The fate of a Nelson man accused of killing an off-duty Abbotsford police officer balances on whether or not a judge believes he acted in self-defence.
Defence and Crown counsels made their final arguments last week in the case of Alex Willness, who faces a manslaughter charge in the July 16, 2020, death of off-duty Abbotsford police officer Allan Young. Willness brought his skateboard down onto the head of Young, who died five days later.
There was no debate in the B.C. Supreme Courtroom about whether or not Willness hit Young with his skateboard. But the circumstances surrounding the hit, and how to interpret a video of the incident, now weigh on Justice Lyndsay Lyster, who has not yet set a date for a verdict.
Willness, then 26 years old, previously testified he was drunk and wandering Nelson at the time of the incident. He’d been angry about being sprayed with something he thought may have been pepper spray, and was yelling as he passed restaurant Cantina del Centro on Baker Street.

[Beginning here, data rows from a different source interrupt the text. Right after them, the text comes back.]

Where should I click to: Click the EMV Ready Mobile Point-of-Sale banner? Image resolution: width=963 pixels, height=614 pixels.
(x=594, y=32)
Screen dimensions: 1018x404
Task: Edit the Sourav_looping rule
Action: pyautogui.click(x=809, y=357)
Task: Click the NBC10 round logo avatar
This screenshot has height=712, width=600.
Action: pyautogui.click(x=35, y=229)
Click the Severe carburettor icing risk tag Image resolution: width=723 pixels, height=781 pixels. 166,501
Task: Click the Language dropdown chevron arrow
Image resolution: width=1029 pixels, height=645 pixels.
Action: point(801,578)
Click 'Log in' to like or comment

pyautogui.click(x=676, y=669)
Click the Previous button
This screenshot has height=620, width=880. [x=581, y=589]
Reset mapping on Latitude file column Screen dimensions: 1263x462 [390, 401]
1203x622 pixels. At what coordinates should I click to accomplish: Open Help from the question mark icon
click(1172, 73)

Young, meanwhile, was having dinner with his wife on the restaurant’s patio as Willness passed by. Both sides have also agreed Young was intoxicated at the time of the incident.
Video evidence played during trial showed Young turn from his table as Willness passed by on the other side of the street. Young then could be seen standing up, and climbs over the patio railing. Willness turns to meet him in the street, where Young appears to throw a punch at Willness.
Here, crucially, is where the legal arguments differ.
Defence council Jordan Watt argues Young missed his punch, fell forward and hit his head on the concrete street. As he was rising, Watt says Willness hit Young with his skateboard, causing Young to fall backward and hit his head again.
If the blow that ended up killing Young was either the skateboard hit or the final strike against the street, Watt argued Willness was defending himself. Only eight seconds pass between Young approaching Willness and being hit by a skateboard – which Watt said gave Willness little time to react.
“Mr. Young is the instigator of this incident. Mr. Young is the author of his own misfortune.”
Crown counsellors Cheryl-Anne Pine and Sarah Firestone see the video differently.
On the first strike, Pine and Firestone argue Willness hit Young in the side with his skateboard as Young misses his punch. The video, which was replayed several times at different speeds, wasn’t entirely clear to Lyster, who at one point rose from her seat to get a better view.
The video also did not include any sound. Previous witnesses have testified that Willness was yelling as he walked toward the restaurant, and that a man later identified as Young responded by saying, “Shut up, I’m trying to have dinner with my wife.”
Pine told the court that Willness was looking for a fight at the time of the incident, and that he was walking to meet Young. Willness, she pointed out, is six-foot-three and had Young in a vulnerable position when he raised the skateboard over his head and brought it down on Young.
“(Young) did not rise again. Mr. Willness made sure of it. He did so because he was angry, not because he was scared.”
Firestone argued Willness should have known his noise would have disturbed the people on the patio, and that he could have kept walking on Baker Street instead of turning toward the patio. Willness himself agreed he should have carried on when he testified earlier in the trial.
“Mr. Young stood up literally and figuratively to Mr. Willness’ shouting,” said Firestone.
Firestone argued that Willness’ first hit to Young could be seen as a proportional response to a perceived threat. The second strike, a blow from the skateboard that fractured Young’s skull, was not proportional.
Lyster said the complexity of the case requires time to reach a decision. She set a May 1 court date, at which time she’s expected to schedule another time to reveal her verdict.
A manslaughter charge with no firearms, if convicted, can result in any sentence from probation to life in prison. A previous manslaughter verdict in 2020 saw a Nelson man sentenced five years for his role in the death of another man on Baker Street.